───── RECORDS ─────

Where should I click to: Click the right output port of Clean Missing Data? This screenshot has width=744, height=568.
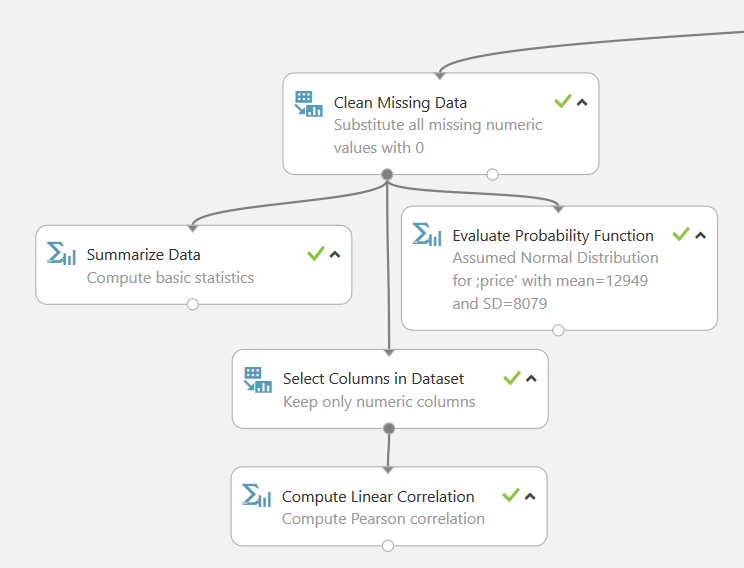coord(492,174)
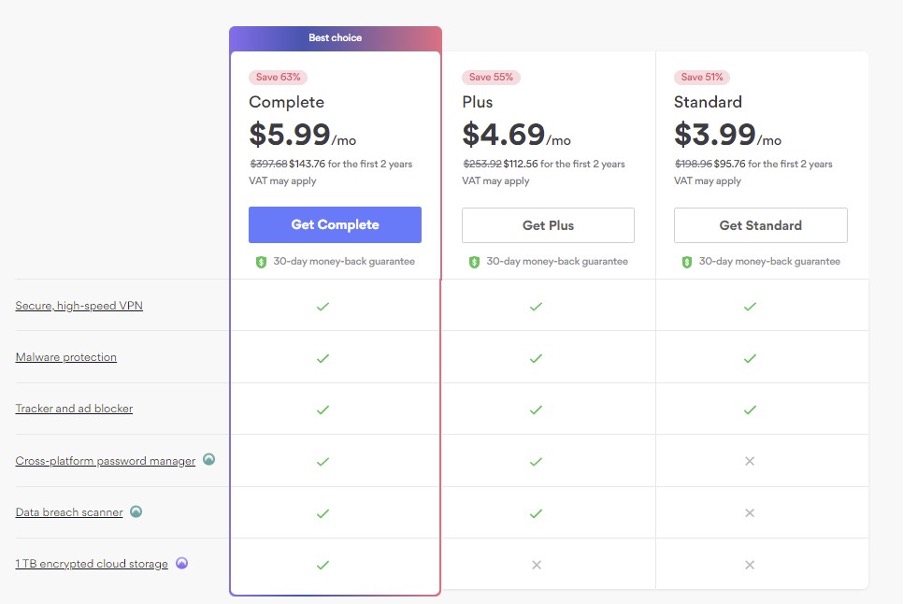This screenshot has height=604, width=904.
Task: Expand the Malware protection feature row
Action: point(66,357)
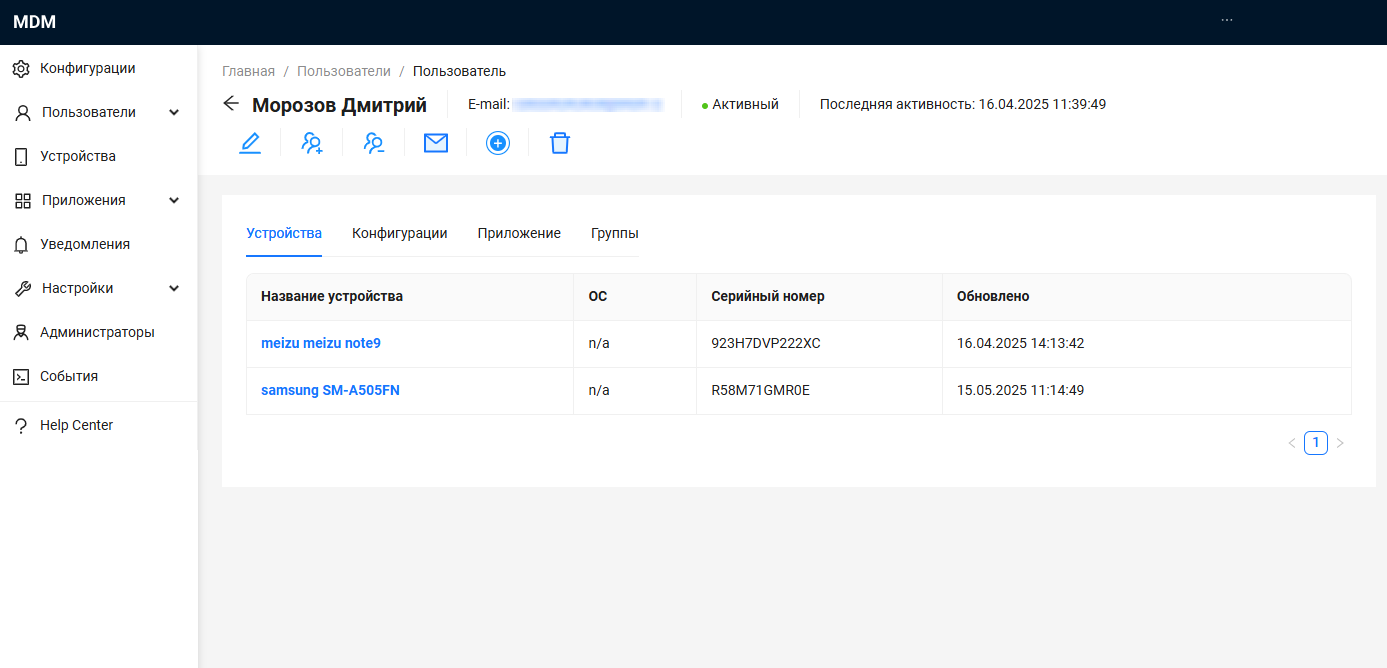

─────

### EXERCISE BRIEF
Transcribe the records verbatim and omit the images.

### RESULT
Where should I click to: Click the right output port of Clean Missing Data? This screenshot has width=744, height=568.
coord(492,174)
This screenshot has height=604, width=904.
Task: Expand the Malware protection feature row
Action: point(66,357)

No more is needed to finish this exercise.